Lydia Thompson might have had a claim to that award with a hat-trick of tries, the final score coming with the last move of the match. It was a ruthless performance by England against a side that was overwhelmed.

The only small cloud on the Red Rose horizon was an injury to their captain, Poppy Cleall, who finished with an ice-pack around her right knee after a thumping tackle from the Italian lock Sara Tounesi.

For Italy it was a desperate afternoon. It is not easy when a side is forced to make more than 200 tackles in a match and Italy competed well at the breakdown but eventually their blue defensive wall was breached time and again and they compounded their misery with countless errors.

Little was seen of their talented centre Beatrice Rigoni, who was shown a yellow card near the end for killing the ball. It summed up Italy’s day. Sadly there was never much doubt who were the professionals and who were the amateurs out there.

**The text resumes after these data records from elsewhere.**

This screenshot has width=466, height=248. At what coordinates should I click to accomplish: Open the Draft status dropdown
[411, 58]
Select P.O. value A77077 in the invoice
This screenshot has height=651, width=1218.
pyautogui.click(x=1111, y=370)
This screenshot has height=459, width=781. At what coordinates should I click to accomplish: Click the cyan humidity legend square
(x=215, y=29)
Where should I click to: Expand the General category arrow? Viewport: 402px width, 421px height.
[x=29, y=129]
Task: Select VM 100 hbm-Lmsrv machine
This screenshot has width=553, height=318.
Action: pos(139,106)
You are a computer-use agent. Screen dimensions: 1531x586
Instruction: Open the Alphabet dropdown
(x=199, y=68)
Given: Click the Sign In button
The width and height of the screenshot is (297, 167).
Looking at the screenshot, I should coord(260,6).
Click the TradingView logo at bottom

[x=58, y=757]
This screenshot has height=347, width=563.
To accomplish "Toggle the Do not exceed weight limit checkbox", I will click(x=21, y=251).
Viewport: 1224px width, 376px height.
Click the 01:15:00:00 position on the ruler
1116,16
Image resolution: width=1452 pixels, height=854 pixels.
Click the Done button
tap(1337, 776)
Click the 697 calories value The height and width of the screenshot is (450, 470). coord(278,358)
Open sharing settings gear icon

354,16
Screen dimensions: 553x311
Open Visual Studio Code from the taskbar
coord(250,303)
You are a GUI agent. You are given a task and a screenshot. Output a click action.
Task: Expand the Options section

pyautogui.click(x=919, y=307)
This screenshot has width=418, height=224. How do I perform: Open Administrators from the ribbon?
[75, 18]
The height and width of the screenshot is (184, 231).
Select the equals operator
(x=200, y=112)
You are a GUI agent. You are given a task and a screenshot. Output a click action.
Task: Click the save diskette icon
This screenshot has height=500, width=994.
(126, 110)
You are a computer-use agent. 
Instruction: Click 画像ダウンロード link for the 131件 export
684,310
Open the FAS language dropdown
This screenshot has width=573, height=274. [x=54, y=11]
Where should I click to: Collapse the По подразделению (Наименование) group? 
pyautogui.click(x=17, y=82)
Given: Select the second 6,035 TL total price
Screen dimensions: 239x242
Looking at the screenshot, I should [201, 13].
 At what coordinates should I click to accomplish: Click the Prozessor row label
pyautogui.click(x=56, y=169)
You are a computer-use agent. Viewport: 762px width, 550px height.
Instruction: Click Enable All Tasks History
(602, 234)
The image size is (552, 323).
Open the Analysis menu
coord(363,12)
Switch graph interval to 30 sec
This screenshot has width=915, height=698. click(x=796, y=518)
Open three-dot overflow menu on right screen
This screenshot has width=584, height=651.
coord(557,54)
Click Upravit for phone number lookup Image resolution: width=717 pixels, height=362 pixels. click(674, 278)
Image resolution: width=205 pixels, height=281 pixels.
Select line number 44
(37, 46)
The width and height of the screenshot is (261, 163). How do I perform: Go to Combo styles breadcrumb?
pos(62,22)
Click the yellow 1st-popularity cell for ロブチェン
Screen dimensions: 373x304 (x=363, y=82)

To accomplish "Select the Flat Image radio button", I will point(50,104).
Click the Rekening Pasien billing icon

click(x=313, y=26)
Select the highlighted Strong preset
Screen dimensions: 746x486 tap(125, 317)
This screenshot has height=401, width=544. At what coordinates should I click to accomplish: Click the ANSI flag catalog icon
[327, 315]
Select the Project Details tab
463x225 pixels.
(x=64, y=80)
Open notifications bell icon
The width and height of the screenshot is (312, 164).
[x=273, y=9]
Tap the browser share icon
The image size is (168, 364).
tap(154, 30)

Hunt helped to fashion the first try after four minutes, Sarah McKenna as surprised as anyone to stroll over in the corner with no defender in sight. England had looked to run the ball from the first whistle and, when Helena Rowland found some space on the right, the centre smartly worked England’s other wing, Thompson, over in the corner.

The England pack drove forwards from a lineout and Lark Davies plunged over for a third try. The Harlequins prop Shaunagh Brown then battered her way for the fourth bonus-point try with less than half an hour on the clock and Italy were clearly in for a long afternoon. The outstanding Alex Matthews, another of the changes from the previous week, was driven over by her fellow forwards before the break.

The one-way traffic continued in the second half as England stretched the Italian defence and Thompson glided over for her second try. Vicky Fleetwood, a replacement early in the second half, was also soon on the try‑scoring act with a score from a drive by the forwards from a lineout. Fleetwood, though, was positively sluggish in scoring her try compared to Sarah Bern who had been on the field for seconds when, with her first touch of the ball, she streamed 30 metres down the touchline to outflank the tiring Italian defence.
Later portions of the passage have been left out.